Echols’s writing tends to be a bit hit or miss with me, and while this one went far to make up for the undelivered promise of Echols’s previous book, Love Story, it never lived up to the promise set by the tone of her early releases. For me, this book read far too much like a dramatized version of Echols’s own Endless Summer omnibus. Yet whereas that story at least benefitted from a lighthearted summer tone and the oft-overused but never old “friends turned more” trope, Such a Rush is bogged down with an overly somber storyline and under-developed characters.
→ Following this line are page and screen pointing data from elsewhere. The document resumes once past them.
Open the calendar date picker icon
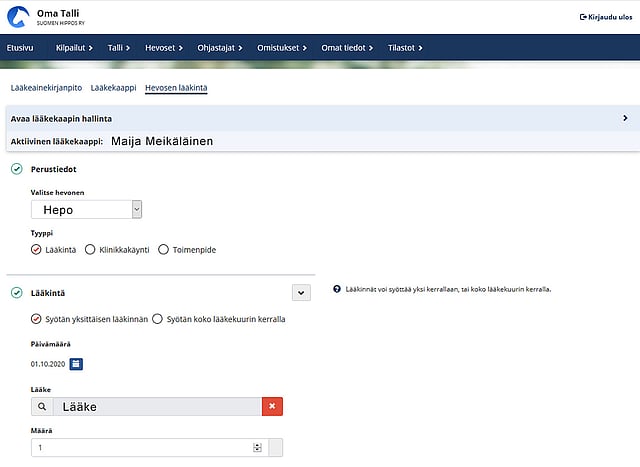640x467 pixels. pyautogui.click(x=76, y=363)
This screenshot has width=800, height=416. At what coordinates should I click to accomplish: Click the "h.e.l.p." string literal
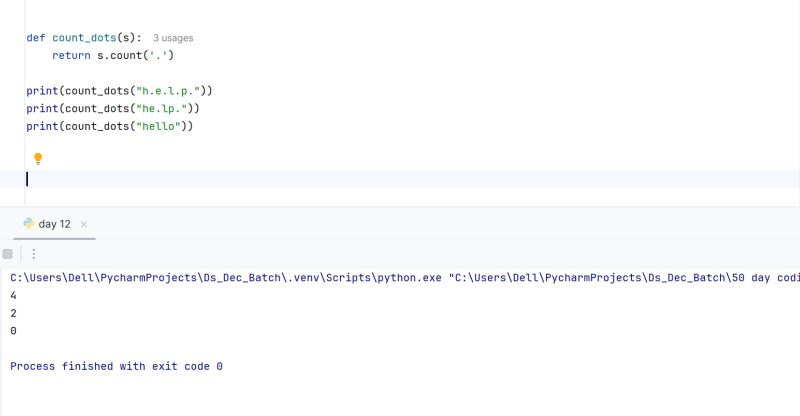(x=168, y=91)
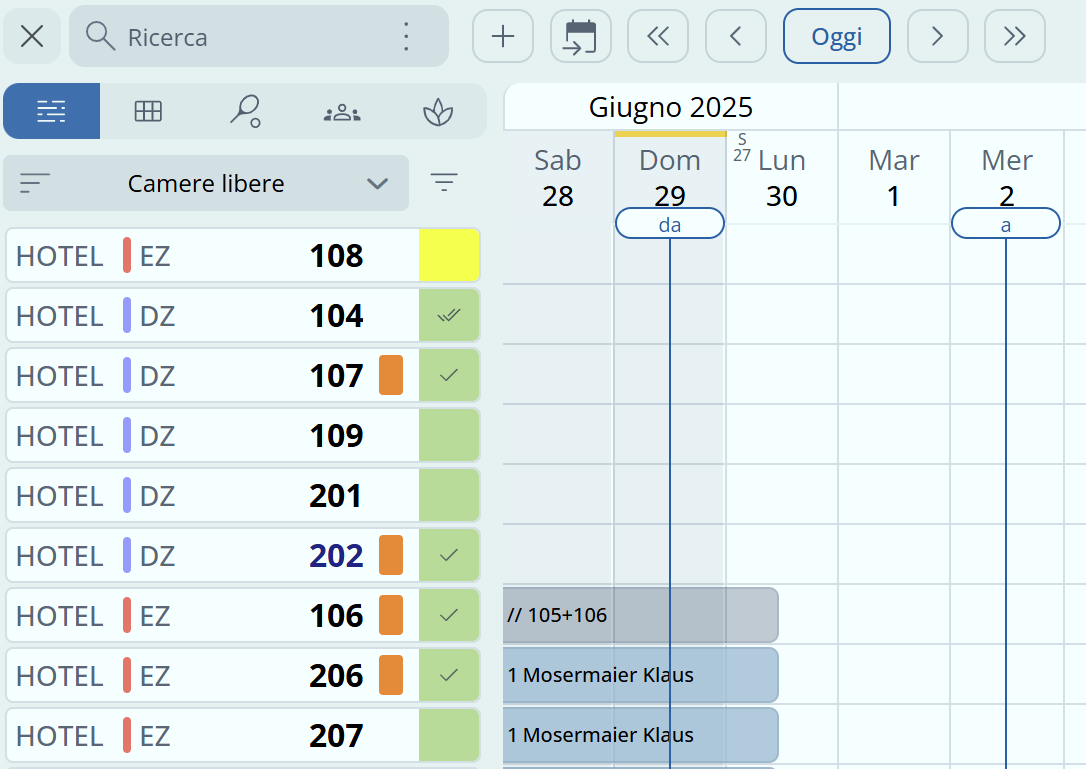Switch to the wellness lotus tab
The width and height of the screenshot is (1086, 769).
[437, 111]
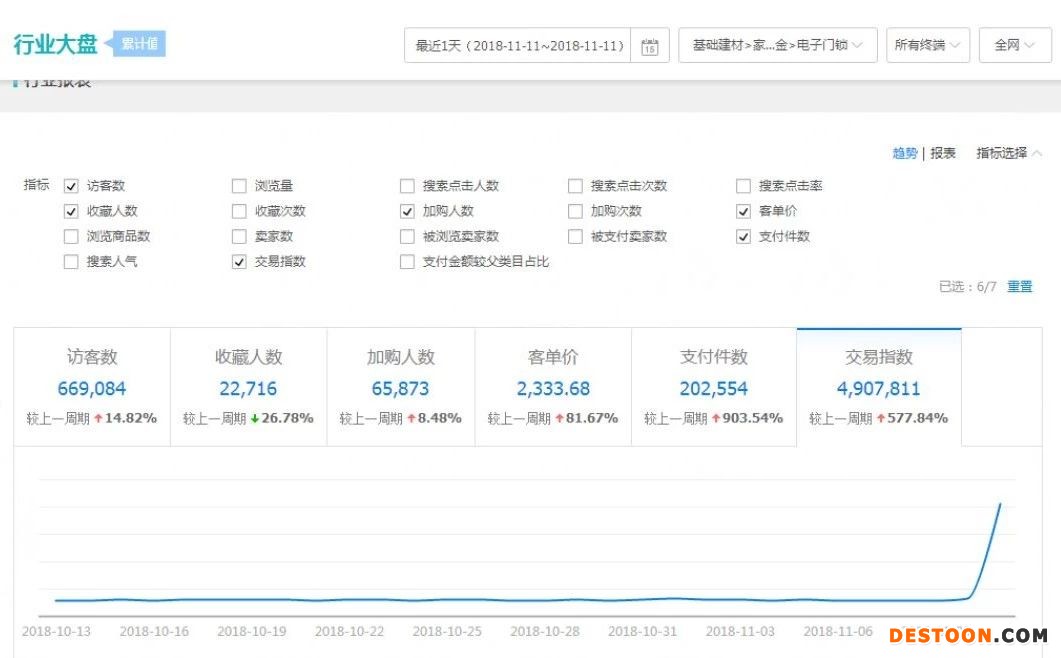Uncheck the 交易指数 checkbox

239,262
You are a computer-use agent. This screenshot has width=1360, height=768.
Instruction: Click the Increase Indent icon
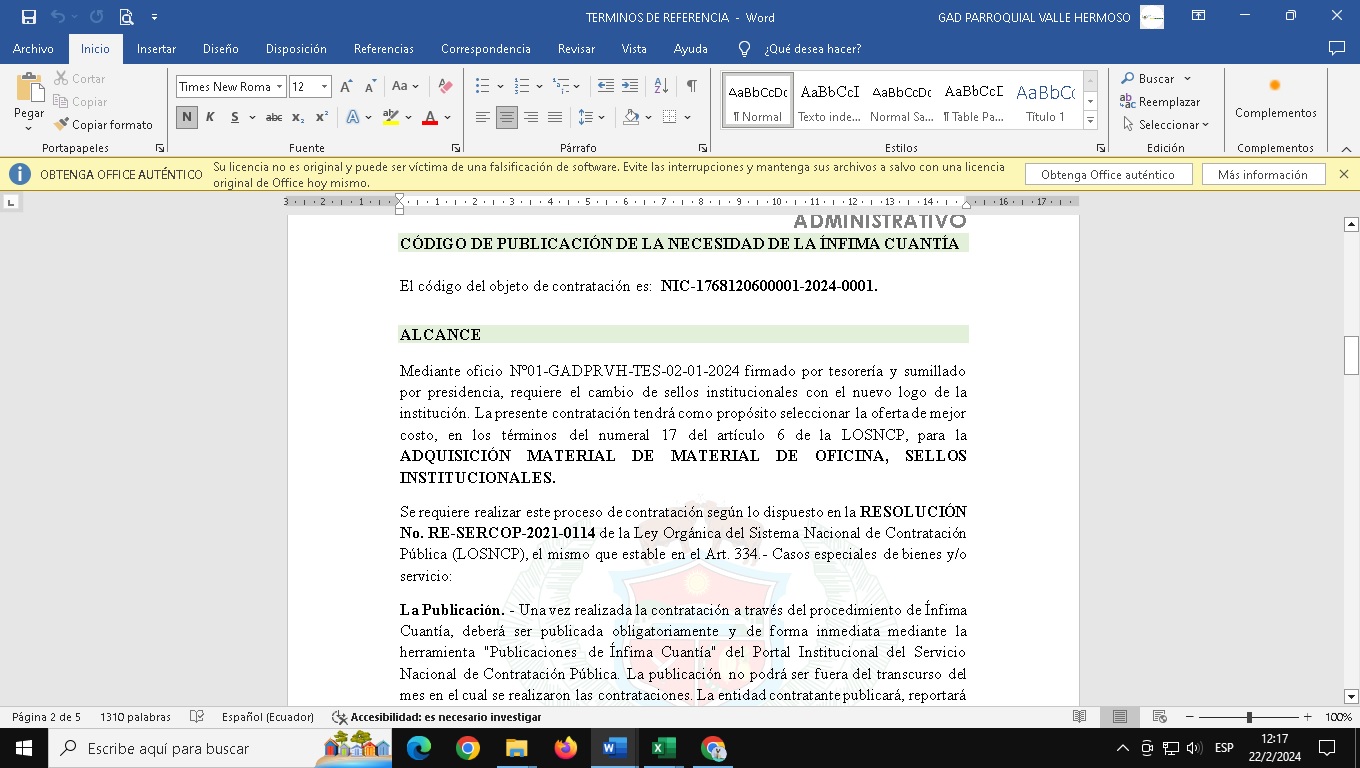click(x=630, y=87)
My dad is a pilot, so I couldn’t help but approach much of this novel with a skeptical bird on my shoulder, wondering just how much research Echols conducted regarding being a pilot. Granted, I know next to nothing on the subject myself, so I’m in no position to criticize, and I in fact applaud her for finding a new backdrop that hasn’t already been explored to death in young adult literature. I usually go into an Echols novel prepared to meet teen characters who live a grittier
existence than I have ever endured, and Such a Rush is no exception. Leah is trying hard to defy the trailer-park stereotypes, with no help from her deadbeat mother and financial hardships. I liked that Echols allowed Leah to be sexy to a fault, with her unknowing adoption of a sexual persona as a survival mechanism characterizing her while not defining her. Too often, female characters are pushed to the ends of the sexual spectrum; one false step in either direction will land them in spinster or slut territory. Leah is neither; she’s learned from her experiences and, refreshingly, acknowledges that they impact her decision-making presently. Still, while I never disliked Leah, I can’t say that I particularly liked her either. She’s unoffensive, yet also rather unmemorable. One thing I applaud Echols for is her inclusion of a female friend who, gasp, has agency in her own right. She’s not plopped in the background as a mere decoration or foil, and while her involvement in the story never overshadows Leah’s spot front-and-center, it nevertheless has ramifications broader than jealousy, guilt, or other shallow emotions that female best friends so often fulfill.